═════ DATA EXTRACT ═════

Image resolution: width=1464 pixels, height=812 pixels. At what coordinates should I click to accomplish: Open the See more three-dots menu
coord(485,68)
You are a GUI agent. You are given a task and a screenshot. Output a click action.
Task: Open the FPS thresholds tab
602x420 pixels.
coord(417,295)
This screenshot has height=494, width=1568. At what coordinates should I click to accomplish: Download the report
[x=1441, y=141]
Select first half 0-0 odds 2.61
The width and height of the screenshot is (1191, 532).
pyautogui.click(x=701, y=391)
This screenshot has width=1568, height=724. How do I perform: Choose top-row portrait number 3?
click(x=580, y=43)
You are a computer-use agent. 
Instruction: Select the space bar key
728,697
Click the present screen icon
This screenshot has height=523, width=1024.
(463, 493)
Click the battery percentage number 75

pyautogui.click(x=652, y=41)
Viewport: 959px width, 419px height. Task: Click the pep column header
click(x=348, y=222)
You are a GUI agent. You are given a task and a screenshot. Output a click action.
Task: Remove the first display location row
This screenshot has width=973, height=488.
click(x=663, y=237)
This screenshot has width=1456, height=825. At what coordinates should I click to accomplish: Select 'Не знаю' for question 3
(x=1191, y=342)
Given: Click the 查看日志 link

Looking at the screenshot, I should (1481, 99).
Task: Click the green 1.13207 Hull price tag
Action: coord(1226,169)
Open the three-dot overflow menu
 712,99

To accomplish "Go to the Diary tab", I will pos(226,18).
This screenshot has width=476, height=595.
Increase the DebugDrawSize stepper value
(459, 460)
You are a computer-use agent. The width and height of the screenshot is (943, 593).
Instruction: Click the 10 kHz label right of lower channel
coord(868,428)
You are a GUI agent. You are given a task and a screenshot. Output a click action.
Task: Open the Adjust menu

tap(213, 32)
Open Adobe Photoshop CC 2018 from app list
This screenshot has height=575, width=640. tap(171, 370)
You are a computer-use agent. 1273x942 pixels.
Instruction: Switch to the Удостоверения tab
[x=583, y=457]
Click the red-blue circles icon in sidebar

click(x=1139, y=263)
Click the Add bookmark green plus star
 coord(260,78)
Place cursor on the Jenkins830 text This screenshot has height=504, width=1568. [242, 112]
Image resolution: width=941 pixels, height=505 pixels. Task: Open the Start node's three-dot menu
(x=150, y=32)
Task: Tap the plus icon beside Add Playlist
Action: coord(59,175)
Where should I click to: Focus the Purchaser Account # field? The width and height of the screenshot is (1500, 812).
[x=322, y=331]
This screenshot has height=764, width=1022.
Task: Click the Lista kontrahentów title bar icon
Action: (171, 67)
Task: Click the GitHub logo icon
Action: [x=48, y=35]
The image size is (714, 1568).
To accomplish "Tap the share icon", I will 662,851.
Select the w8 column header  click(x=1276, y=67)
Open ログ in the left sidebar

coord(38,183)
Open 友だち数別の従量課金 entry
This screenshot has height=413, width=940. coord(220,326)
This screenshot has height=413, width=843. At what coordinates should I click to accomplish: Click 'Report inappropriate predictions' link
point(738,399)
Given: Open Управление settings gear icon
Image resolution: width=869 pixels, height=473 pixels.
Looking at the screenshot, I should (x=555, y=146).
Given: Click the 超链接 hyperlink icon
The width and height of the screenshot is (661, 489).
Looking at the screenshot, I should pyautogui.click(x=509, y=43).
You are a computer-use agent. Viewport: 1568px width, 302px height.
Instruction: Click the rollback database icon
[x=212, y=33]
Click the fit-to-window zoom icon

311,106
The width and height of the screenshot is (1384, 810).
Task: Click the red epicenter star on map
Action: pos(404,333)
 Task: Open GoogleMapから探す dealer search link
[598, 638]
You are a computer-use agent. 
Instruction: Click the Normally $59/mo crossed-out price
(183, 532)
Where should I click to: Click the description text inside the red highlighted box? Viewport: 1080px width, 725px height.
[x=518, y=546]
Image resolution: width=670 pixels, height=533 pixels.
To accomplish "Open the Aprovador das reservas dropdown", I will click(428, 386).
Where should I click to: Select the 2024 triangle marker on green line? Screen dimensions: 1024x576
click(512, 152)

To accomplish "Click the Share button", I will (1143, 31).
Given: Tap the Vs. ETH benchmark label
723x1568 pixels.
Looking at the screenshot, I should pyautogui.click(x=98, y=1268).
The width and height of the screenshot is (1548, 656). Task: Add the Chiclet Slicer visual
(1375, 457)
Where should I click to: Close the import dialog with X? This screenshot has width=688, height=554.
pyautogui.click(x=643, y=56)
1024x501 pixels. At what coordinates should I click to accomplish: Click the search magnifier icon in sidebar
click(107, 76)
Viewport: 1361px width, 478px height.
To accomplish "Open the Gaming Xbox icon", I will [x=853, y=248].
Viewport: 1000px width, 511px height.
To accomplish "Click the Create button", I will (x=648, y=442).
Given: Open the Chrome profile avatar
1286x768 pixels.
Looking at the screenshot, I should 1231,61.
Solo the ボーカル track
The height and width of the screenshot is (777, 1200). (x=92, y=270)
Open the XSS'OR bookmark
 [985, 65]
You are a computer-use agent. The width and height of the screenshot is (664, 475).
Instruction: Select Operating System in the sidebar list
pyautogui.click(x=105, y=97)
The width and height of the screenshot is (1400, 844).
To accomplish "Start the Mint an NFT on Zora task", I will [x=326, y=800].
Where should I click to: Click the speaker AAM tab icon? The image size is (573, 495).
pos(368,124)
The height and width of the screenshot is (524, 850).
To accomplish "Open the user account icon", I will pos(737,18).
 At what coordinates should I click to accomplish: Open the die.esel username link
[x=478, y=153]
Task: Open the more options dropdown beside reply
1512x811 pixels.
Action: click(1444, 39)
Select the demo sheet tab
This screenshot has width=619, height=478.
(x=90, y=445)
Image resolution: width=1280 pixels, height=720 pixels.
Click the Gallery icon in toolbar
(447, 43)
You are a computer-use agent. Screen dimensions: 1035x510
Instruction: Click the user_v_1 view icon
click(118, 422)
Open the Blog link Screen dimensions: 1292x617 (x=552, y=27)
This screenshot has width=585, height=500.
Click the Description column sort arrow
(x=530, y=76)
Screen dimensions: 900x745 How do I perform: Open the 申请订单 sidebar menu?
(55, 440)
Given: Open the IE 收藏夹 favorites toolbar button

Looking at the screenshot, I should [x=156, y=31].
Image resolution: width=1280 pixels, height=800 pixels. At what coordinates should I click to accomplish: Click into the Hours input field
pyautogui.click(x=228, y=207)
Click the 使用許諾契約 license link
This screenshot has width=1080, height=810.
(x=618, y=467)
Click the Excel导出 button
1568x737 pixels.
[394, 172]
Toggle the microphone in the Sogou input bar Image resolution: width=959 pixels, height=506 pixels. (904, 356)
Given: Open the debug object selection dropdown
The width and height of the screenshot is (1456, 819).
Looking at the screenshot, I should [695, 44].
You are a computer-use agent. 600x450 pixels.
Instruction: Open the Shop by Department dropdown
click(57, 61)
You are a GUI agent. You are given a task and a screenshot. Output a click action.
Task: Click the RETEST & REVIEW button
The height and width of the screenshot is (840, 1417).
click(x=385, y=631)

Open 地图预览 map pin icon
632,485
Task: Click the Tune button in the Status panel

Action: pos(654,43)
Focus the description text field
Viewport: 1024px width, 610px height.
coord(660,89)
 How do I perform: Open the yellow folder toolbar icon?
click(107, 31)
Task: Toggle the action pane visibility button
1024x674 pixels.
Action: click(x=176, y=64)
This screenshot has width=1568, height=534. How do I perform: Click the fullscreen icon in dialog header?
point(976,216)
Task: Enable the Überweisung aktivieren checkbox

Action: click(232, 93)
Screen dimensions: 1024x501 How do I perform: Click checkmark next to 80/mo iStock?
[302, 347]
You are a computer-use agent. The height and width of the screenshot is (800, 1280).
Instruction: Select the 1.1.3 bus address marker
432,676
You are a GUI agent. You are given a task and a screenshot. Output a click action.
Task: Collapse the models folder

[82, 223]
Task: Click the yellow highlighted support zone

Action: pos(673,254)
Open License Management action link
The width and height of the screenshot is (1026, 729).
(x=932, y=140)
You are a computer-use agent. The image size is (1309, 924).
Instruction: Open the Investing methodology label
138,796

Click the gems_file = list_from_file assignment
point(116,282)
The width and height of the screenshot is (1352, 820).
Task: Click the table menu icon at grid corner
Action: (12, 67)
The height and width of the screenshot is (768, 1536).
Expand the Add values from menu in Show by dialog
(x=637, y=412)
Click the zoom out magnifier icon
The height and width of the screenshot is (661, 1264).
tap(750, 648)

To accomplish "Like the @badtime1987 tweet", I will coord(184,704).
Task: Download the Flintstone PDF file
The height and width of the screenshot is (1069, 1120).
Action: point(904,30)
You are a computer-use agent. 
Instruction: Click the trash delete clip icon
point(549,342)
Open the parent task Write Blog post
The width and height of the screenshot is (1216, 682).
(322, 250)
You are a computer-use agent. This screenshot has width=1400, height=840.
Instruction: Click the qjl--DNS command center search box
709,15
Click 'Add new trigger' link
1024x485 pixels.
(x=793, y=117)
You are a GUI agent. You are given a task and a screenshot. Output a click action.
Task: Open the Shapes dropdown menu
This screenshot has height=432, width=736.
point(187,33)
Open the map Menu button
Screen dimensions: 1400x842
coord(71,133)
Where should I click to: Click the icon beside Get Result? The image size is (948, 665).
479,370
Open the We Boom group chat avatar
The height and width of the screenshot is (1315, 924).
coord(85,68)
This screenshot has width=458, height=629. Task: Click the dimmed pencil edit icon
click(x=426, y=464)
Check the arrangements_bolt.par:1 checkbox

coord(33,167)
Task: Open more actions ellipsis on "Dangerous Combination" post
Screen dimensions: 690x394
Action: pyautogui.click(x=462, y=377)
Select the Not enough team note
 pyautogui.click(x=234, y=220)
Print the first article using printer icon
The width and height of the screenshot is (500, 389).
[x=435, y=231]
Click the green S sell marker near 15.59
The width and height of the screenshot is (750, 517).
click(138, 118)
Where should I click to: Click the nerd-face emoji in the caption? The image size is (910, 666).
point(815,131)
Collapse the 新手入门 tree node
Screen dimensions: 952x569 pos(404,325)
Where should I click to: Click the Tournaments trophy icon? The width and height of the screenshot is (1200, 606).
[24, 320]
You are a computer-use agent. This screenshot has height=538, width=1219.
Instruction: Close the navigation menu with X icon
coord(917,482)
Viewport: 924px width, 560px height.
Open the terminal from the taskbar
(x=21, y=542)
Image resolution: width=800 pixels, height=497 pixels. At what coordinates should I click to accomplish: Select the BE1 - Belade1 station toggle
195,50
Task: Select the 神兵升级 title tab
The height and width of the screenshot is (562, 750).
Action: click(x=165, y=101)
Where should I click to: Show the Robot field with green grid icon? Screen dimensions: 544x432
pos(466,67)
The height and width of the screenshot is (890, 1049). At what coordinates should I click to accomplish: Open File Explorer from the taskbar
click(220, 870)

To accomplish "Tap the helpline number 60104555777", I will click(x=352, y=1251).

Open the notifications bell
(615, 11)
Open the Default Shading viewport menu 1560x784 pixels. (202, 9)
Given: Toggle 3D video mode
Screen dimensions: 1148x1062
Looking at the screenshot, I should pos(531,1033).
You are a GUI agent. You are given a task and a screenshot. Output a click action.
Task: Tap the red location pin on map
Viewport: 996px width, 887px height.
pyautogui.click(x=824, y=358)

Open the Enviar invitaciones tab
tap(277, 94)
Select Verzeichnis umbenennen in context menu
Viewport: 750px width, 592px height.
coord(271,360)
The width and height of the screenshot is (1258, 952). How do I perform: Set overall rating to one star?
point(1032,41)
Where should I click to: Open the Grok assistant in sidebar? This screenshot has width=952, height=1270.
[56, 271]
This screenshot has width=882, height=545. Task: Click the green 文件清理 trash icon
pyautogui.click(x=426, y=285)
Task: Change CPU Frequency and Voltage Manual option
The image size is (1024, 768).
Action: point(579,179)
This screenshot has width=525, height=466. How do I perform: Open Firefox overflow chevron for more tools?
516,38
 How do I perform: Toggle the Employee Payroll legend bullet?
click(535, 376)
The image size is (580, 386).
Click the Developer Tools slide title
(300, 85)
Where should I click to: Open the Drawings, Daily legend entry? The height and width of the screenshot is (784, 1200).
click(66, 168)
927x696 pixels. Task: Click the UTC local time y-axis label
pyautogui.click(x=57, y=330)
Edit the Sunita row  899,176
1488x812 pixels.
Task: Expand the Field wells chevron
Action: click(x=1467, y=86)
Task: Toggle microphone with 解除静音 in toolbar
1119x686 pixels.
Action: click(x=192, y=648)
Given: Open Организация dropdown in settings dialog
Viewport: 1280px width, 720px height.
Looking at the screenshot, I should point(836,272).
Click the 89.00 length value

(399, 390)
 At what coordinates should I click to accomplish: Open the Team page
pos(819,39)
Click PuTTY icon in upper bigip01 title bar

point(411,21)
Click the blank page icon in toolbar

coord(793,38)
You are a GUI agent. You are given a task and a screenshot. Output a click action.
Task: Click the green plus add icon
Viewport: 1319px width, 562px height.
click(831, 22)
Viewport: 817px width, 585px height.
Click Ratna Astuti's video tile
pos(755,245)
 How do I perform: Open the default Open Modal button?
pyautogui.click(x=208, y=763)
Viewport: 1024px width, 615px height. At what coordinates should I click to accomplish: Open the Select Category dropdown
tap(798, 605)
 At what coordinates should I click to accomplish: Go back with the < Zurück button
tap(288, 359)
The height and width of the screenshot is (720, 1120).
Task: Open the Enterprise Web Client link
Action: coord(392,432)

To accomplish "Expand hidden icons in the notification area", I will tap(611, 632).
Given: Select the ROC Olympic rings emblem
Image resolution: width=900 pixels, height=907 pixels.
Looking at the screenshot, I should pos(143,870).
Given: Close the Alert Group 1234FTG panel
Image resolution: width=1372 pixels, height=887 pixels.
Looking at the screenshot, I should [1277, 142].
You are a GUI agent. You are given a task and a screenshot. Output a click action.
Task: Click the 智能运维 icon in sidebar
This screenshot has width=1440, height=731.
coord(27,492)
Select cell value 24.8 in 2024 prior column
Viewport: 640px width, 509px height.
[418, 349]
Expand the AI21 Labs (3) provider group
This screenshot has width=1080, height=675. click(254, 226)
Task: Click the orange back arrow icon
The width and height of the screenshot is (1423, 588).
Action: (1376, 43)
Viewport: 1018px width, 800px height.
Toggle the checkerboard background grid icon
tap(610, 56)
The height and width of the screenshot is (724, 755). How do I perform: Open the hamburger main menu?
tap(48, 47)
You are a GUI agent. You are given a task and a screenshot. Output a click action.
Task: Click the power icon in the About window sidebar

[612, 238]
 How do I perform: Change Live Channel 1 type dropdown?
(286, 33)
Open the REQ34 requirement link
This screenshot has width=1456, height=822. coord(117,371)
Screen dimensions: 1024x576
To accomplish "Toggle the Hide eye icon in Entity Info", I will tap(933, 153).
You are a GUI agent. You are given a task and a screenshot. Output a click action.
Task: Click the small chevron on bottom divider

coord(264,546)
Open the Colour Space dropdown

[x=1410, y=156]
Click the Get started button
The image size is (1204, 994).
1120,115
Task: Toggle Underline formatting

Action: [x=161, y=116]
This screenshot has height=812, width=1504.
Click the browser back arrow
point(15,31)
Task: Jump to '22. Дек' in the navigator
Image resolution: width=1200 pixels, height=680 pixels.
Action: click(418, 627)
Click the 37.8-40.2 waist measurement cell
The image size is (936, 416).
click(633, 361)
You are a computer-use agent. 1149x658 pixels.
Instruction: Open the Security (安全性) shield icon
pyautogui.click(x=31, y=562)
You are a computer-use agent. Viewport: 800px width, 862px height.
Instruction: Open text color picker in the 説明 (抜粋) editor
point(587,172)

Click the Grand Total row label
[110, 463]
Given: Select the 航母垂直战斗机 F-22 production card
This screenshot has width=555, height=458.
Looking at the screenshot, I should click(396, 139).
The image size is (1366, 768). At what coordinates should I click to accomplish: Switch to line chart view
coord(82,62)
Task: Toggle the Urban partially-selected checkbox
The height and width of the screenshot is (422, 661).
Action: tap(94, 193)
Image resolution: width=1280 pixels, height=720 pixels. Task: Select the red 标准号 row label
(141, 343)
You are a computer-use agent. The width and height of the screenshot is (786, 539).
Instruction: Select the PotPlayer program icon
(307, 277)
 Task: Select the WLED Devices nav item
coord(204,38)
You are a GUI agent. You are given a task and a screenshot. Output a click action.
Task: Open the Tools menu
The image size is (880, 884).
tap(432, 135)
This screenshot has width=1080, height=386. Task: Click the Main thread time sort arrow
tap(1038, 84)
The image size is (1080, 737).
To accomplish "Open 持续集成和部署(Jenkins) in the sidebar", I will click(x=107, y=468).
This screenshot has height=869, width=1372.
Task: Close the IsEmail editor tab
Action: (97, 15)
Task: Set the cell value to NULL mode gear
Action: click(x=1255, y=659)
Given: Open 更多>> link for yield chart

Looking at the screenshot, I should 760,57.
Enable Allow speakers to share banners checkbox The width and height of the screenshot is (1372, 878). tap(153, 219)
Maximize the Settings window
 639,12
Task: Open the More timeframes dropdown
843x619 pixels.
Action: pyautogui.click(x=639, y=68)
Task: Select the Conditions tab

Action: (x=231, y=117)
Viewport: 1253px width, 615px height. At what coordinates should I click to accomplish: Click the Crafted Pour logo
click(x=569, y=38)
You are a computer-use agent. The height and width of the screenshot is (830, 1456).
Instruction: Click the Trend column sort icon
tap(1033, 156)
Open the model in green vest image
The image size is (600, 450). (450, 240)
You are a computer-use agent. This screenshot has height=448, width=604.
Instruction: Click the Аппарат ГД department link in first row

═════

**PROBLEM REQUIREMENTS**
Copy the lines from the start of the data verbatim, stopping after the line containing "You are a computer-use agent. 1273x942".

**OUTPUT OF THE EXERCISE**
Image resolution: width=1464 pixels, height=812 pixels. At what coordinates should I click to accomplish: Open the See more three-dots menu
coord(485,68)
You are a GUI agent. You are given a task and a screenshot. Output a click action.
Task: Open the FPS thresholds tab
602x420 pixels.
coord(417,295)
This screenshot has height=494, width=1568. At what coordinates should I click to accomplish: Download the report
[x=1441, y=141]
Select first half 0-0 odds 2.61
The width and height of the screenshot is (1191, 532).
pyautogui.click(x=701, y=391)
This screenshot has width=1568, height=724. How do I perform: Choose top-row portrait number 3?
click(x=580, y=43)
You are a computer-use agent. 
Instruction: Select the space bar key
728,697
Click the present screen icon
This screenshot has height=523, width=1024.
(463, 493)
Click the battery percentage number 75

pyautogui.click(x=652, y=41)
Viewport: 959px width, 419px height. Task: Click the pep column header
click(x=348, y=222)
You are a GUI agent. You are given a task and a screenshot. Output a click action.
Task: Remove the first display location row
This screenshot has width=973, height=488.
click(x=663, y=237)
This screenshot has width=1456, height=825. At what coordinates should I click to accomplish: Select 'Не знаю' for question 3
(x=1191, y=342)
Given: Click the 查看日志 link

Looking at the screenshot, I should (1481, 99).
Task: Click the green 1.13207 Hull price tag
Action: coord(1226,169)
Open the three-dot overflow menu
 712,99

To accomplish "Go to the Diary tab", I will pos(226,18).
This screenshot has width=476, height=595.
Increase the DebugDrawSize stepper value
(459, 460)
You are a computer-use agent. The width and height of the screenshot is (943, 593).
Instruction: Click the 10 kHz label right of lower channel
coord(868,428)
You are a GUI agent. You are given a task and a screenshot. Output a click action.
Task: Open the Adjust menu

tap(213, 32)
Open Adobe Photoshop CC 2018 from app list
This screenshot has height=575, width=640. tap(171, 370)
You are a computer-use agent. 1273x942 pixels.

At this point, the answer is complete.